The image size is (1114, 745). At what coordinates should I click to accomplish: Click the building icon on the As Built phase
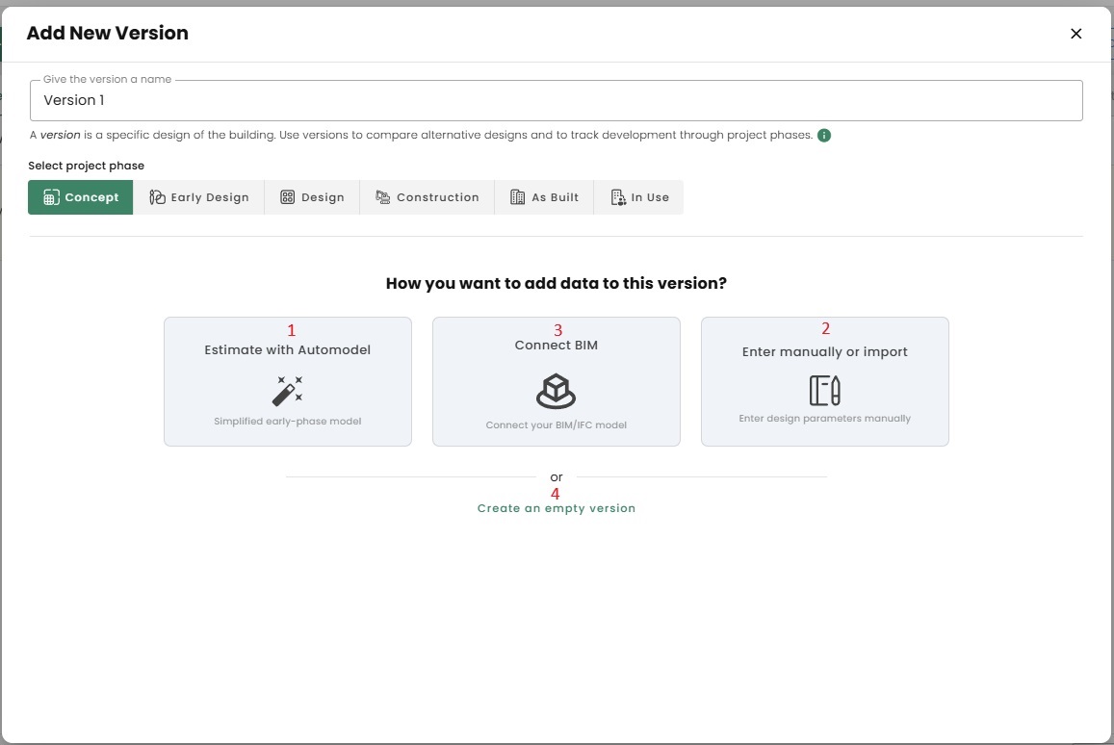517,197
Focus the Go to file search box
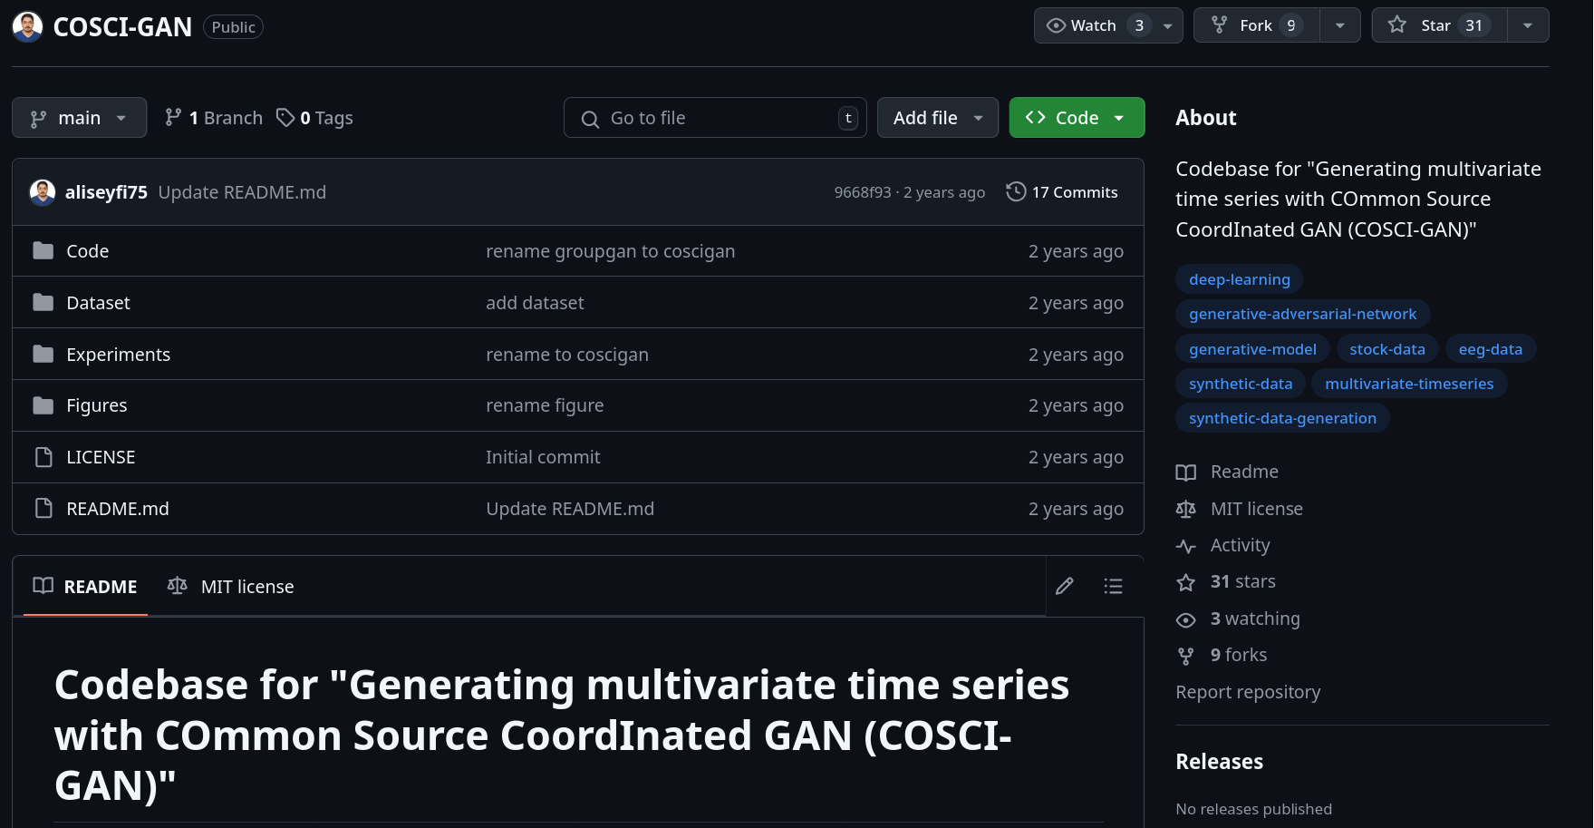The image size is (1594, 828). coord(715,118)
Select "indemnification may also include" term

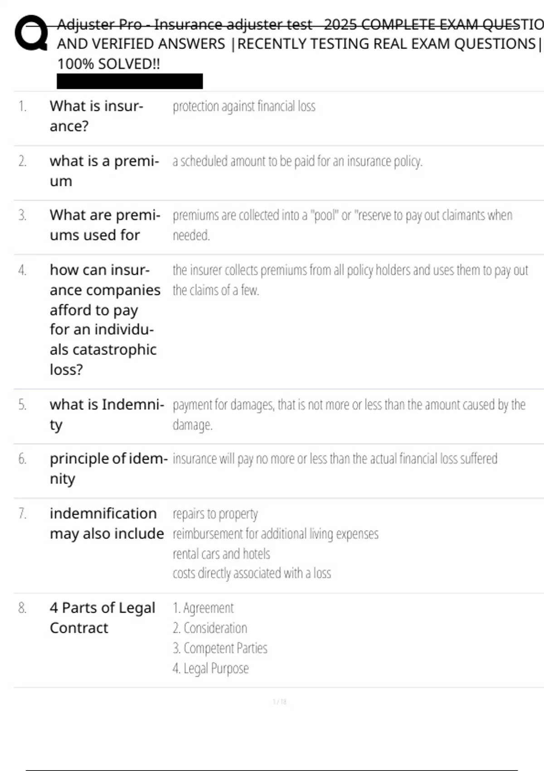click(107, 523)
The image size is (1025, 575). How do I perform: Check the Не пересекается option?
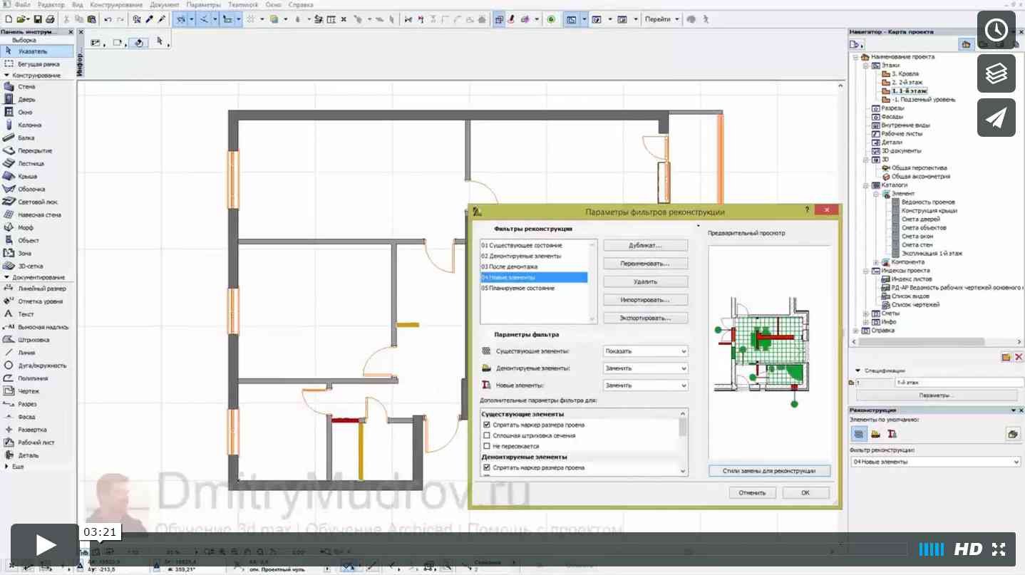tap(487, 446)
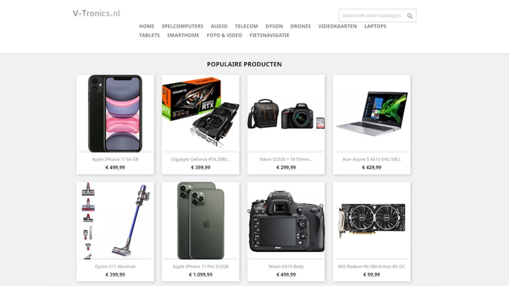This screenshot has height=286, width=509.
Task: Go to the Tablets category
Action: (x=149, y=35)
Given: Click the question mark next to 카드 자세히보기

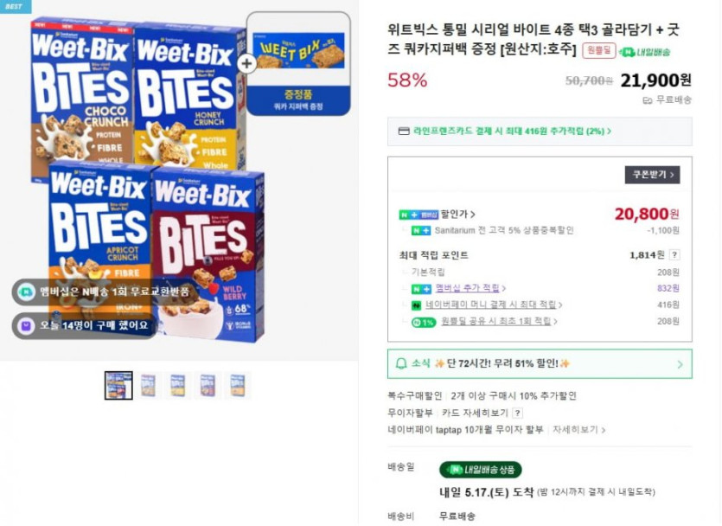Looking at the screenshot, I should (x=517, y=413).
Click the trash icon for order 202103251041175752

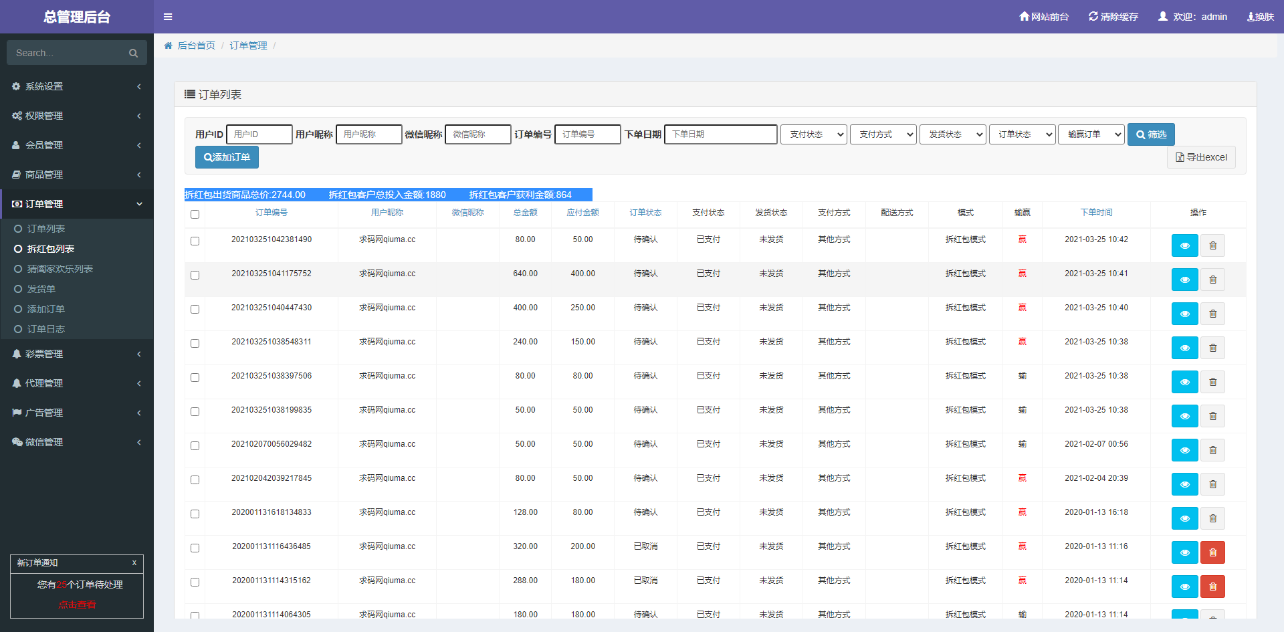(1212, 280)
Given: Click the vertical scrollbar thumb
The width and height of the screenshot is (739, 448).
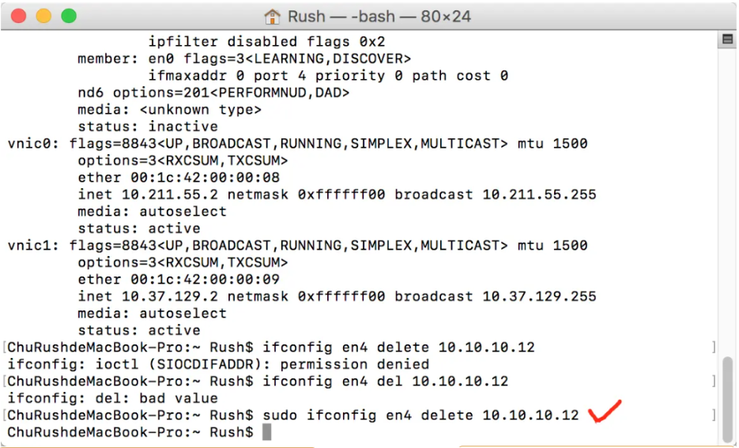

§ **EXERCISE DIRECTIONS**:
Give back exactly the lines from the opening of the listing through the line holding "Given: Click the vertical scrollbar thumb", both ends included, with every picture omitted.

§ **ANSWER TO THIS PROBLEM**:
The image size is (1114, 745). At what coordinates should I click to accomplish: Click the building icon on the As Built phase
517,197
Focus the Go to file search box
The image size is (1594, 828). coord(715,118)
Select "indemnification may also include" term

click(107, 523)
The image size is (1025, 575). How do I perform: Check the Не пересекается option?
tap(487, 446)
This screenshot has height=286, width=509.
Task: Go to the Tablets category
Action: (x=149, y=35)
Given: Click the question mark next to 카드 자세히보기

Looking at the screenshot, I should (x=517, y=413).
Click the trash icon for order 202103251041175752

(1212, 280)
Given: Click the vertical scrollbar thumb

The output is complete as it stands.